Nous devons être capable de voir ce processus dans notre pratique de l’attention. Le fait de pratiquer Samatha (concentration) nous permet de calmer l’esprit et par ce calme de créer cet espace. Pour comprendre comment le processus de réaction se produit ou comment ne pas réagir automatiquement par conditionnement. L’un des chemins est de rester ouvert à tout ce qui apparaît dans notre champ de conscience sans apporter notre jugement. Certains moines parlent de l’esprit du débutant c’est-à-dire un esprit vierge. Il y a cette fameuse histoire, ou le maître sert du thé dans la tasse du disciple, il continue et continue à verser le thé même quand la tasse déborde. Le disciple dit : « maitre, arrêtez de verser du thé, la tasse est déjà trop remplie ! », le maître répond : « cette tasse est comme ton esprit, il déborde de connaissances, de jugements alors comment pour ai-je y ajouter quelque chose ! »

Notre esprit a un sens pré-construit de ce que nous sommes et de comment sont les autres. « Ce que je suis », créé une frontière dans mon esprit. Je crée la différence entre ce que je pense être et ce que je pense que vous êtes. Parce que nous avons cette idée ferme de ce que « je suis » et ce que « vous êtes ». Il n’y a que dans l’attention que nous pouvons modifier notre réaction pour aller au-delà de cette frontière, pour dépasser cette limite.

Notre esprit est très malin, il trouve sans cesse des systèmes pour détourner notre sens du discernement. L’un de ces trucs, est de penser que tout le monde devraient se ressembler. Qu’il n’y a pas de différence entre chaque être humain. C’est une erreur et nous faisons souvent cette erreur par paresse intellectuelle. Ceci est caractérisé par cette tendance où l’on essaie de penser que toutes les religions se ressemblent. Dans une certaine mesure, on peut trouver des points de concordances, je ne nie pas cela. Mais ce qui me semble plus intéressant, c’est de voir et d’accepter les différences qui enrichissent chaque religion n’ont pas pour créer une compétition mais pour s’enrichir de chaque différence. Il y a par exemple un point de concordance dans toutes religions que l’on peut résumé de la manière suivante : « faites-le bien, ne faites pas le mal ». Ce que toutes les religions essayent de développer pour que chacun d’entre nous soit un meilleur être humain. Qu’est-ce que je peux faire pour aider les autres ? Qu’est-ce que je peux faire pour m’aider moi-même. Vivre une meilleure vie ? Ce sont des questions qui me semble un point de convergence pour toutes les religions. Donc, on peut dire qu’il y a des points de convergence et également des points de différences ceci est accepter la réalité.

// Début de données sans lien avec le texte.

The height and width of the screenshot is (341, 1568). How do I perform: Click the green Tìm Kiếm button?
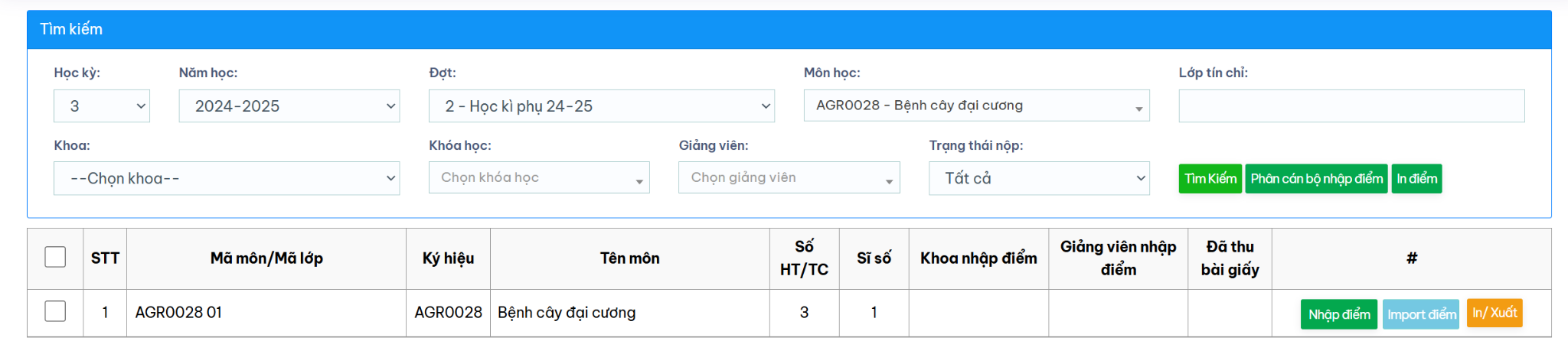(x=1210, y=179)
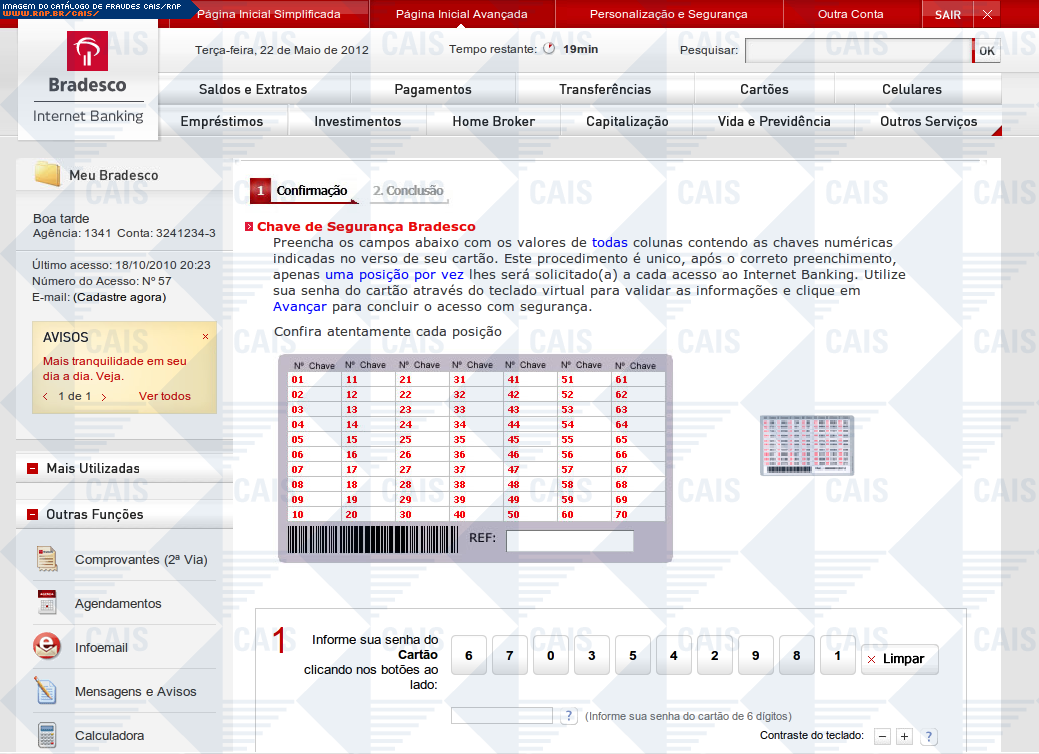The image size is (1039, 754).
Task: Click the Ver todos link
Action: pos(164,396)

Il y a un deux points unique que nous trouvons dans l’enseignement du bouddha. Le premier c’est le développement de la sagesse ou Panna en pali dont l’outil est la méditation. Le deuxième point c’est que nous sommes chacun responsable de notre propre vie ou que nous sommes responsable du résultat de nos actions (le Kamma). La question ici n’est pas de savoir qui a raison et qui a tort. La question est de savoir comment nous pouvons nous libérer de la souffrance et du stress.

Pour finir, souvenez-vous que notre vécu du présent est toujours conditionné par nos expériences antérieures. En d’autres mots, le passé colore le présent. Le présent va déterminer notre futur. Donc, la question essentielle que nous devons nous poser dans le présent, est : qu’est-ce que je fais en ce moment qui va avoir une conséquence sur mon futur.

Je pense que vouloir agir sur le monde sans être transformé soi-même ne peut mener ni au bonheur durable ni profond. On pourrait dire que l’action sur le monde est souhaitable tandis que la transformation intérieure est indispensable.